** Opening Excerpted records block **

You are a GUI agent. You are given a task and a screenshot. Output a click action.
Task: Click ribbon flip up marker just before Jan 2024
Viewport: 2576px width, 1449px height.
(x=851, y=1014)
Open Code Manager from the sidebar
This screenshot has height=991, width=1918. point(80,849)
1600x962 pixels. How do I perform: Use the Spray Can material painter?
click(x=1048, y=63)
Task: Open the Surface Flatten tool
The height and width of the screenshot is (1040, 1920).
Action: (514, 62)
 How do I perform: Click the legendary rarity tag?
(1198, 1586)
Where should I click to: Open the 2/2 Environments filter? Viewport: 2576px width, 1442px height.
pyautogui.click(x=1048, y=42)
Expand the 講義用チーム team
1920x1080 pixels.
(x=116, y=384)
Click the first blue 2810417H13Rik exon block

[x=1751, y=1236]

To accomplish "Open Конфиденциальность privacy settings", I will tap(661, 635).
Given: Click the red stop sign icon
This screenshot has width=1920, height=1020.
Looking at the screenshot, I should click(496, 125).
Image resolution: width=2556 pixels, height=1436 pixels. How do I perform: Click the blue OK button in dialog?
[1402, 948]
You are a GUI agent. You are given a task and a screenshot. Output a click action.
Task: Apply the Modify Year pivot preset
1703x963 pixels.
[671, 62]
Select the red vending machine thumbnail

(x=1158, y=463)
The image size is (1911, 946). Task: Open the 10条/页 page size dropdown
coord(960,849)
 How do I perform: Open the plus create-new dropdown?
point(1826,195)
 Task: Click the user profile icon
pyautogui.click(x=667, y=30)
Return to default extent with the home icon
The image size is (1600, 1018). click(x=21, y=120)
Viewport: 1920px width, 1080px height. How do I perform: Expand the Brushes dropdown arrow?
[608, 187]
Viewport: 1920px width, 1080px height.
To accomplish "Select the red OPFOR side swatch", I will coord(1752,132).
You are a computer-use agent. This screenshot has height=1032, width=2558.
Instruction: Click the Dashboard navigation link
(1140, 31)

** Closing Excerpted records block **

- [Work request]:
Exactly the lines from the one that holds "1703x963 pixels." through the final line of the records above should be written out, and only those.

- [Reply]:
1703x963 pixels.
[671, 62]
Select the red vending machine thumbnail

(x=1158, y=463)
The image size is (1911, 946). Task: Open the 10条/页 page size dropdown
coord(960,849)
 How do I perform: Open the plus create-new dropdown?
point(1826,195)
 Task: Click the user profile icon
pyautogui.click(x=667, y=30)
Return to default extent with the home icon
The image size is (1600, 1018). click(x=21, y=120)
Viewport: 1920px width, 1080px height. How do I perform: Expand the Brushes dropdown arrow?
[608, 187]
Viewport: 1920px width, 1080px height.
To accomplish "Select the red OPFOR side swatch", I will coord(1752,132).
You are a computer-use agent. This screenshot has height=1032, width=2558.
Instruction: Click the Dashboard navigation link
(1140, 31)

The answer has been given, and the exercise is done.